◆ Selected excerpt:
───
Additionally, for each type of report, there are several areas of tests that will be considered.

·        Verify cross-field and cross report values

·        Verify cross-references within reports

·        Verify initialization of reports

·        Verify input from user options and related output

·        Verify SQL queries used to extract data for reports

·        Verify internal and user-defined sorts

·        Verify no invalid data report fields

·        Verify maximum and minimum field values

·        Verify valid merging of data

·        Verify calculations using valid and invalid numeric data.

·        Ensure no high or low-order truncations in receiving numeric fields does not occur.

·        Test that percentages and variances are displayed properly

·        Test rounding rules

·        Test divide by zero functions

·        Test that negative and positive numbers are handled according to specifications

·        Verify report layouts and field naming

·        Verify totals and grand totals tested for accuracy

·        Validate DB queries issued to provide report data

·        Verify all drilldown options

·        Prompts for user input to define report output

·        Metric calculations

·        Security filters

·        Export and print functionality

·        Formatting properties like alignment, scroll bar, decimal places, etc.

 

8.   Detailed Test Strategy

8.1     Purpose

The purpose of this detail test strategy is to document the standards that will be used for analyzing, planning, executing, verifying, and managing the Functional, System-Integration, User Acceptance and Initial Deployment (Pilot) testing.

8.2     Overview

The test strategy is divided into five phases: Analysis, Planning, Execution and Verification, and Management. Each of the phases is further divided into description, tasks, and work products. While each task documented in this appendix should be complete.

8.2.1     Analysis Phase

Initial exploration will be conducted to determine what requirements gap analysis has been completed to-date and what documentation exists. If additional Information / clarifications are needed, all the teams will try to get the clarifications and collect the necessary information. Next, identify and document the scope of the specific testing activities. This scope should be reviewed with the project team prior to starting the planning activity to make sure the analysis information is current and accurate. This exercise should provide final approved product inventory which includes all the user stories.
───
◆ Exercise: According to the test strategy excerpt above, which kinds of testing does the detailed test strategy set standards for?

◆ Data block:
───
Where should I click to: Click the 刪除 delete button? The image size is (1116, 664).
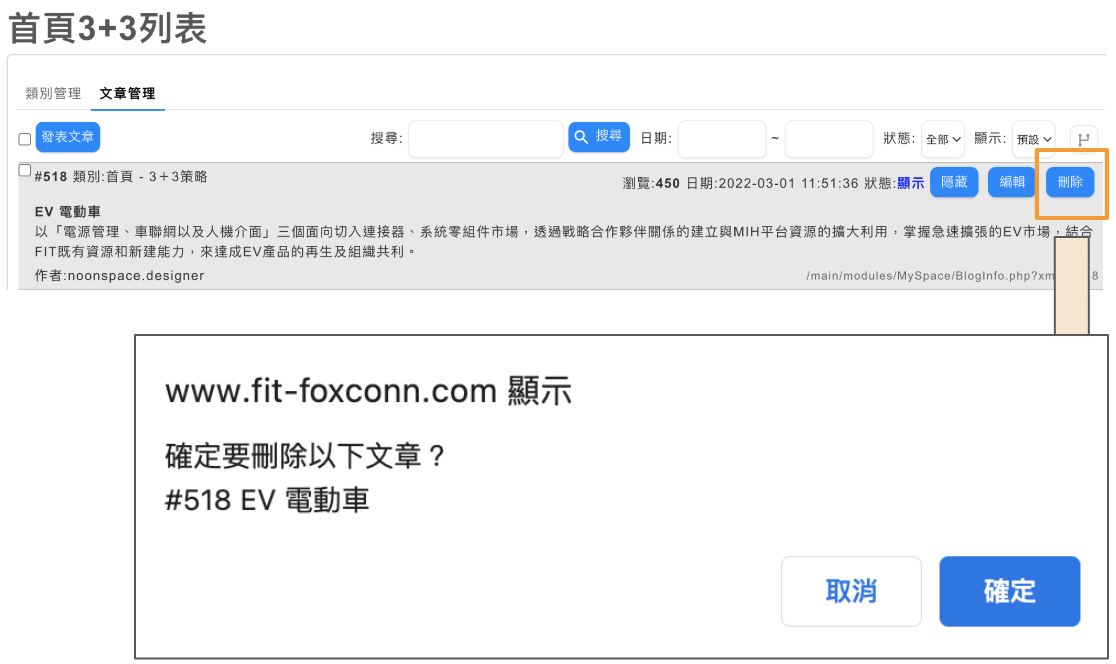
───
◆ Full solution: Functional, System-Integration, User Acceptance and Initial Deployment (Pilot) testing.